Wendy Lavender has three children, who started this week in Grades 5, 8 and 10. Her two youngest are moving from Pinecrest to Queen Elizabeth and PECI. She feels that a lack of communication over the summer and a lack of supports in place for transitioning students belies the school board’s message that the priority during the changes and the reason for them was to put students first.

“As far as putting children first and that being the main priority of the board with this transition, I would say that they have significantly failed on that priority,” says Lavender. “Lack of communication from the board on all fronts. Parents required to do their own research and their own digging for information as to what bus your children go on, who their teachers are, where to go especially in the high school… they were not reaching out.”

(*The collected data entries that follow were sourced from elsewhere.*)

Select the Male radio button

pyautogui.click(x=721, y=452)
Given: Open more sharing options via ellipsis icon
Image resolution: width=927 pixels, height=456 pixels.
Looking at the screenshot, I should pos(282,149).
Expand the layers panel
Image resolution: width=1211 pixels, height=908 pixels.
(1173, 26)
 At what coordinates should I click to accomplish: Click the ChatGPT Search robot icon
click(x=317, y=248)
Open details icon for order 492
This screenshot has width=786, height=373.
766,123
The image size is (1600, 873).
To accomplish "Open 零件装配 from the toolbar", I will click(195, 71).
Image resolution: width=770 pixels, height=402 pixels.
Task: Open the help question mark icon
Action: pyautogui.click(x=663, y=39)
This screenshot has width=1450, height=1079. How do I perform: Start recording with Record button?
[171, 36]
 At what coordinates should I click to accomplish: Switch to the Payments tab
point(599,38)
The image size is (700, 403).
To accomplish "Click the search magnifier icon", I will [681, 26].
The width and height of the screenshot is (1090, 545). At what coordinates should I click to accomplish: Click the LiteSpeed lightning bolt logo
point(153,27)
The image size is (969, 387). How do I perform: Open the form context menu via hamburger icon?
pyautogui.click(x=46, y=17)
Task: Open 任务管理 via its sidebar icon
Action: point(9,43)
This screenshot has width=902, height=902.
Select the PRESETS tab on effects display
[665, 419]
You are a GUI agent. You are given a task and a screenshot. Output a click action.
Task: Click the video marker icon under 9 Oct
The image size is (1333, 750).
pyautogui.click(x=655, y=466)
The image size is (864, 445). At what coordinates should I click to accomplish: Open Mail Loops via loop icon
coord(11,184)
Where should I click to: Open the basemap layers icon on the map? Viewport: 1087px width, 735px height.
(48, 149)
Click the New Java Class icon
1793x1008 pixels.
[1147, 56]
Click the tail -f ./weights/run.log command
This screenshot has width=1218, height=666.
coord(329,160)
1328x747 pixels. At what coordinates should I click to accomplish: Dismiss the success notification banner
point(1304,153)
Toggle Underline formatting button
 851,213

Lavender was surprised to see that orientation sessions for new students were only advertised on Facebook, leaving out parents who don’t use the platform, and were held during the day.

While she missed the session at Queen Elizabeth school, she did attend the orientation session held Tuesday for Grades 7 and 8. The state of the school mortified her.

“It was nowhere even close to acceptable. The hall was filled with tables and chairs and boxes. There were wires hanging from the ceiling. They were painting,” she says. “It looked like they had just emptied the classrooms into the hallways, and that was last Tuesday.”

It was also frustrating to learn that Grade 7 and 8 library resources, principals and guidance counsellors would not be available onsite, rather down the street at the elementary school. Lavender worries about the lack of support for students. She has reached out to the board about this concern, but has not yet received a response.

Grade 7 and 8 students from both Pinecrest and Queen Elizabeth got to check out PECI for the first time during an open house on Wednesday. Because work on the school had not yet been completed, the kids were unable to view their classrooms, and walked around construction materials and under open electrical work as they made their way through the school.

Mack Mulridge, who is going into Grade 8 at PECI this year, wasn’t too worried about the state of affairs. He enjoyed orientation, even if the school was still a bit messy.

“It was pretty fun. I got to see a lot of my friends. A lot of them aren’t in my class, but it was nice seeing them,” says Mack. “The only gripe I have about it is the time. Because I have to wake up early.”

Pinecrest had started school at 9:20, but now Mack will be starting school at 8:10. He has to get on the bus at 7:30.

New PECI parent Ute Mohssen-Beyk, whose daughter began Grade 8 this week, is not concerned either, although she admits if her daughter was younger, she wouldn’t feel the same.

“For me, I see it as a great transition. I don’t know how I would feel if my child would be younger than that. I would worry, probably,” says Mohssen-Beyk. She feels confident that the state of the school will have improved before students come in for classes. “They know what they’re doing. I hope.”